GCMS and FTIR analysis of ethanol and methanol leave extract of Urena lobata (Caesar weed) for bioactive phytochemical constituents

Collins Obinna Keke*¹, Winifred Njideka Nsofor¹, Francis Koku Ras Kumabia², Godian Chima Iloabuchi¹, Juliet Chioma Ejiofor¹, Olachi Lilian Osuagwu¹

¹ Department of Biochemistry, School of Biological Sciences, Federal University of Technology, Owerri, Imo State, Nigeria  

² Department of Science Education, St. Francis College of Education, Hohoe, Ghana

INTRODUCTION

Plants, both in their natural state and as extracts, have provided significant benefits to human health for centuries. The pharmacological benefits of these plants come from the wide variety of secondary and primary metabolites they contain, each of which has its own complicated chemical makeup and is responsible for their pharmacological effects¹. For their low or nonexistent price tags and lack of negative side effects, natural remedies routinely top the list of those recommended over today's synthetic pharmaceuticals. The chemical make-up of these plants is useful not only in traditional therapy but also in the characterization and finding of novel sources of phyto-components for pharmacological research and development^{2, 3.} Recently, the use of Gas chromatography-mass spectrometry and FTIR spectroscopy for target identification of functional groups and determination of these different phyto components that are present in medicinal plants even in small concentrations has expanded substantially ¹. GC/MS remains superior among effective, rapid, and precise methods for identifying plant-based substances such as amino acids, alkaloids, esters, long-chain hydrocarbons, steroids, organic acids, nitro compounds and alcohols^4,3.

The sub-shrub Urena lobata is a member of the Malvaceae family. They attain heights of 0.6-3m and diameters of 7cm at the base⁵. The plant is mostly found in the tropics and sub-tropics of South and North America, Philippines, Asia, Indonesia as well as in several African nations like Nigeria, Senegal, Ghana and the Democratic Republic of the Congo⁶. In Nigeria, U. lobata is also popular and known with different local names among different ethnic groups. The Igbos of Eastern Nigeria particularly those in Imo state call it Achara /Udo⁷the Hausas call it Rama-rama, in Efik, it is known as Rideri, the Binis and some other parts of Edo state call it Oronhon while the Yorubas of Western Nigeria call the plant different names such as; Ilasa-omode, Akeri, Ilasa-agbunrin⁸. U. lobata is employed in forkloric medicine in the treatment of dysentery, hematemesis, edema, carbunicle, bleeding due to trauma, leucorrhea, gonorrhea, fever, pain, cold, numbness resulting from rheumatism and other disease conditions⁹. The inhabitants of Nigeria's Katsina State utilize the leaves and petals of this plant to make local delicacies and also offer them to lactating women to increase their milk supply¹⁰. Numerous studies have reported significant pharmacological activities of various extracts of this plant parts to include anti-inflammatory¹¹, anti-diabetic¹², anti-tumor¹³,antimicrobial¹⁴, anti-oxidant and cytotoxic¹⁵,wound healing effect¹⁶, anti-diarrheal¹¹, neuro-pharmacological activities¹⁷, anti-fertility in female rats as a result of reduced myometrial and epimetrial thickness accompanied by reduced uterine diameter¹⁸as well as reversibly inhibiting spermatogenesis and steroidogenesis serving as  male contraceptives¹⁹.

**Work task 1**. Decide whether each statement agrees with the Urena lobata introduction: (a) Urena lobata belongs to the Malvaceae family; (b) the Hausas call the plant Oronhon; (c) in Katsina State, the plant is given to lactating women to increase their milk supply. Answer each with yes or no and quote the deciding words.
**Work task 2**. Extend the Urena lobata introduction, continuing directly after its final sentence.
The records that come next have no connection to the Urena lobata introduction.

**Study material**.

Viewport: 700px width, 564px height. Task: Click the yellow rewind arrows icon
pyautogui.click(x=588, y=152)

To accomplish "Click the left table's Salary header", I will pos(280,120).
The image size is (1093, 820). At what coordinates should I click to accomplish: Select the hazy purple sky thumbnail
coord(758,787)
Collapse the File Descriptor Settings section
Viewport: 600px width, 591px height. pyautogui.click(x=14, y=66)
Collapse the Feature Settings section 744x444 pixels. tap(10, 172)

==

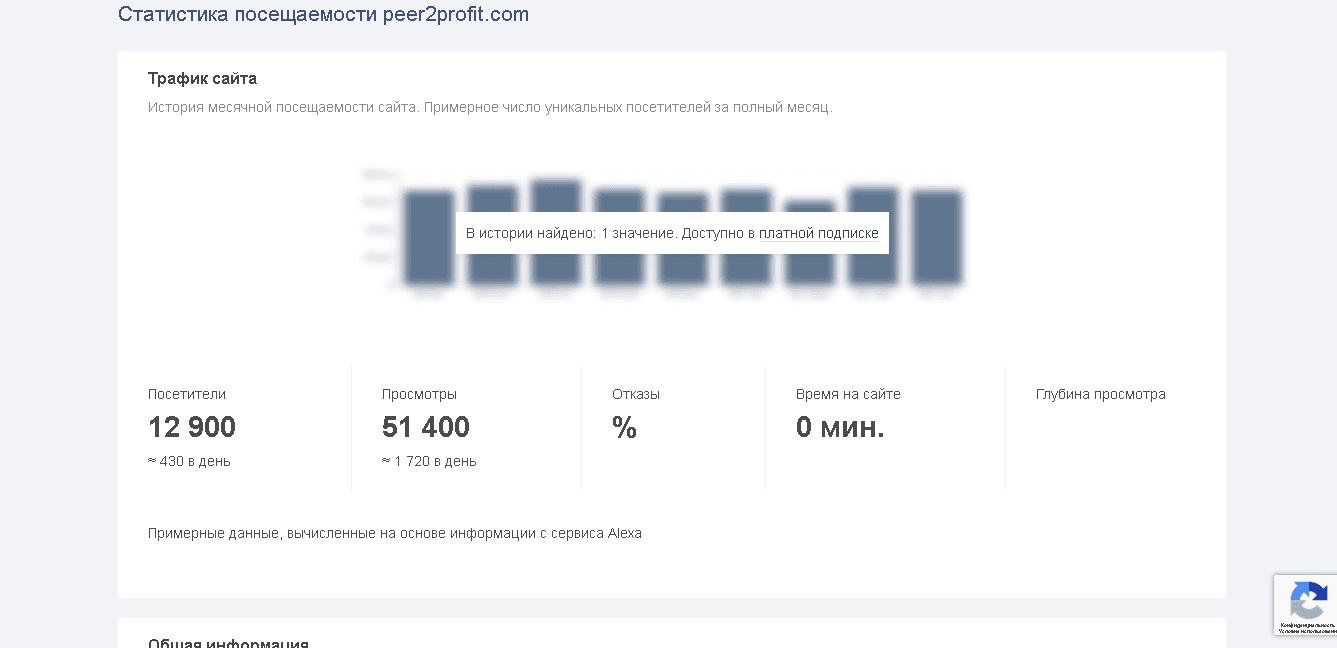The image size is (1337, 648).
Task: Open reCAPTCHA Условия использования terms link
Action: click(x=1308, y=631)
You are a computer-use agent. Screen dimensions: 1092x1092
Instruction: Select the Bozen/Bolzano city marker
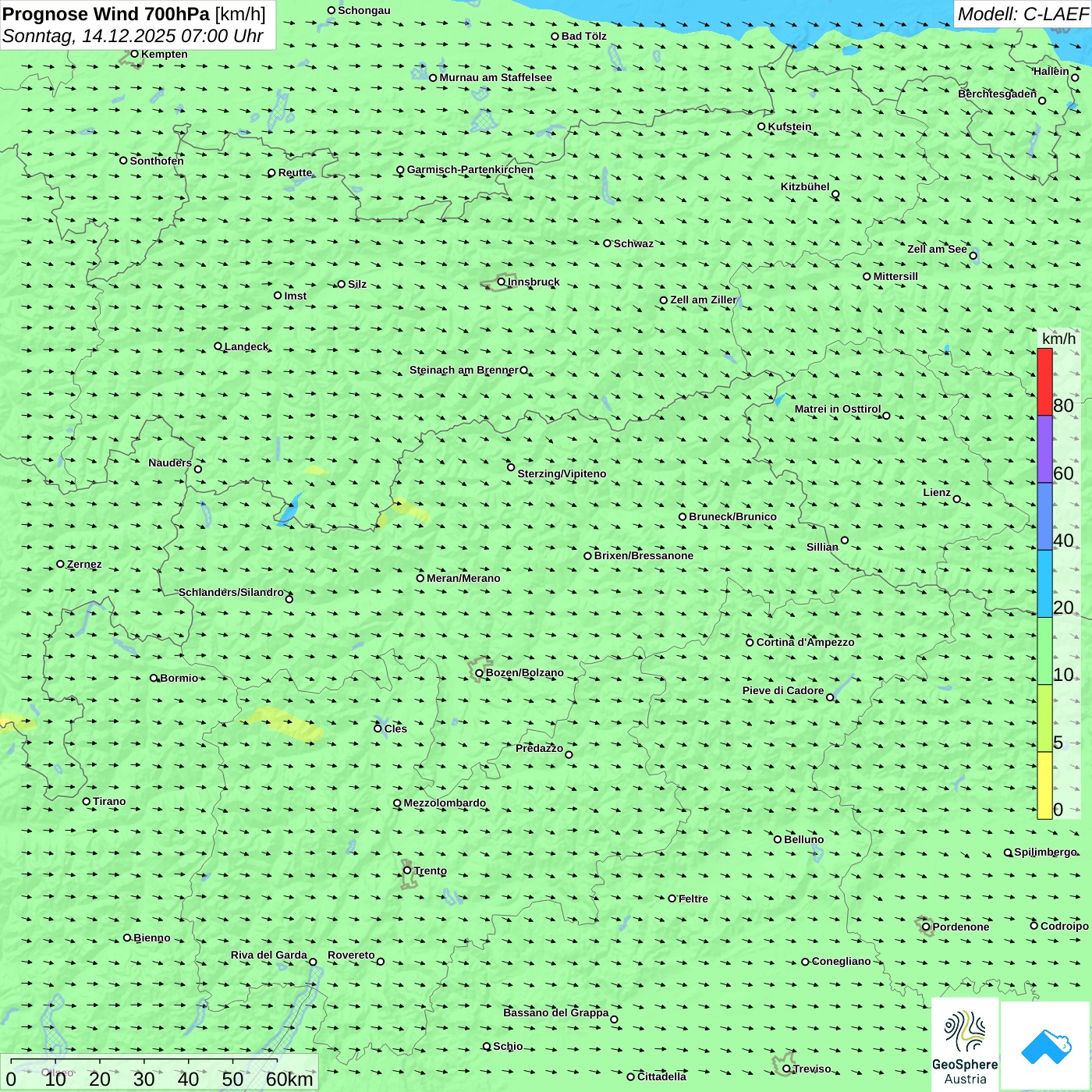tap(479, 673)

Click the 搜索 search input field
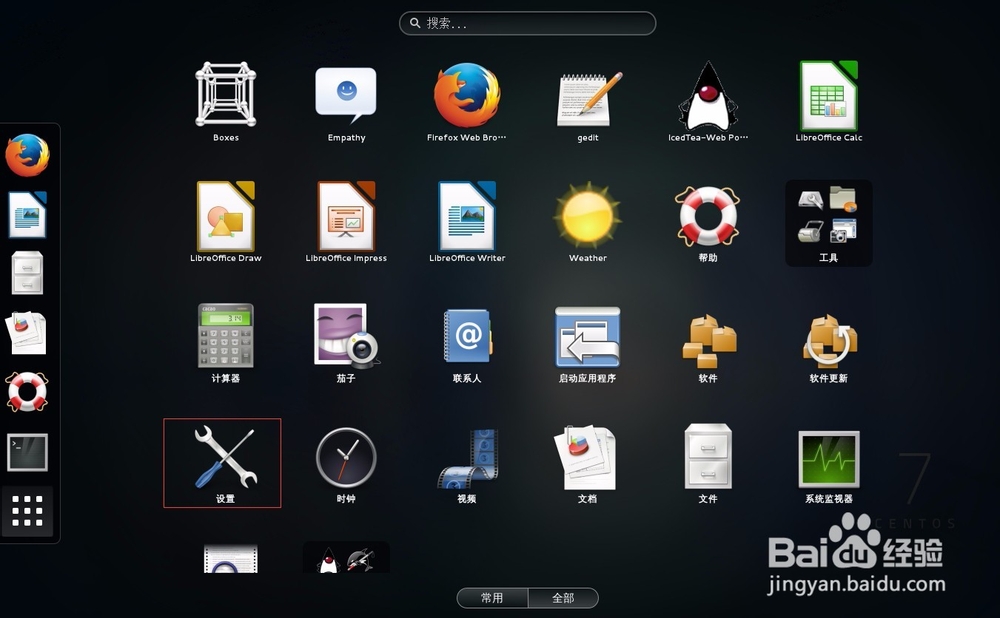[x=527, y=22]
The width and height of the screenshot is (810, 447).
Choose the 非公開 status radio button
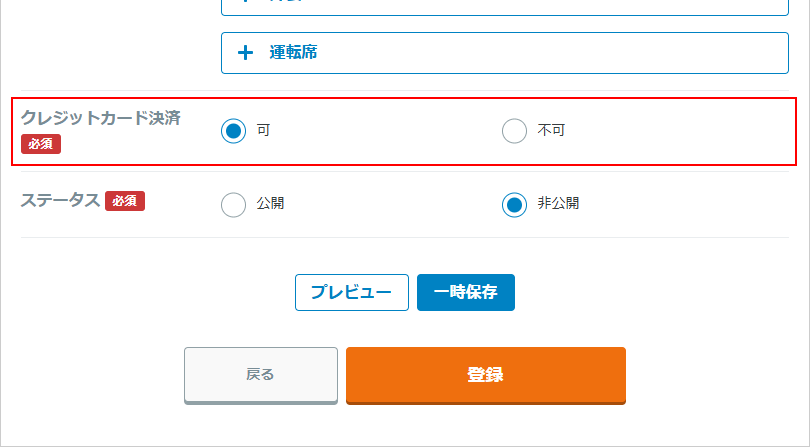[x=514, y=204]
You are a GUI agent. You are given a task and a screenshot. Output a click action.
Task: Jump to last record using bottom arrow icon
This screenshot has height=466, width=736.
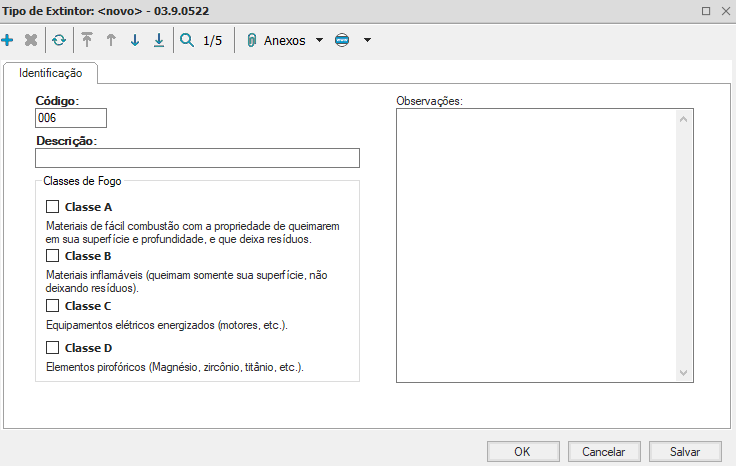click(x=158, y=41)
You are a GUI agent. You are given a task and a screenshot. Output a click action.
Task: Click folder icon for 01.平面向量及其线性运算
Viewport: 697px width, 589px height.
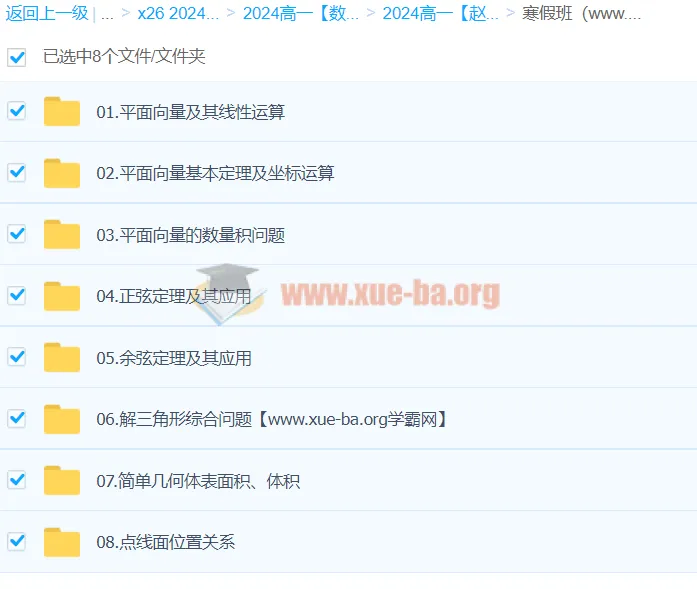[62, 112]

**Exercise answer 1**.
(a) Yes: "The sub-shrub Urena lobata is a member of the Malvaceae family"
(b) No: "the Hausas call it Rama-rama"
(c) Yes: "offer them to lactating women to increase their milk supply"

**Exercise answer 2**.
In order to better understand the therapeutic effects of Urena lobata, this study used GC/MS and FTIR to identify the many bioactive phytoconstituents and functional groups present in ethanol and methanol extracts of the plant.

MATERIALS AND METHODS

Collection and processing of plant materials

Healthy and mature leaves of the plant were freshly picked from a farm in Umuode village in Osisioma Ngwa L.G.A of Abia state, Nigeria and identified as Urena lobata.

Extraction of plant material

The picked leaves underwent a thorough cleaning with distilled water before being air dried for two weeks. Using an electric blender (ES-BL-090/350W/220-240V/50Hz/China), the dry leave materials were crushed into a fine powder. Soxhlet extraction was performed on the dried and powdered materials using ethanol and methanol as extraction solvents. A rotary evaporator(Heidolph Rotavapor, Germany) was used to filter and concentrate the extracts. When the dried extracts were ready for analysis, they were put into airtight containers, corked, and kept in a refrigerator at 4°C.

Gas Chromatography –Mass Spectrometry (GC-MS) Analysis

Using a BUCK M910 Gas chromatograph with an HP-5MS column (30 m in length, 250μmin diameter, and 0.25μm in film thickness), we were able to conduct the GC-MS analysis of the bioactive components. High-energy electrons were used in a system of electron ionization for spectroscopic detection by GC-MS (70 eV). Helium gas, purified to 99.995% purity, was employed as the carrier gas at a flow rate of 1 mL/min. We started with a temperature of 50°C, ramped it up by 3°Cevery minute, and held it there for around 10 minutes.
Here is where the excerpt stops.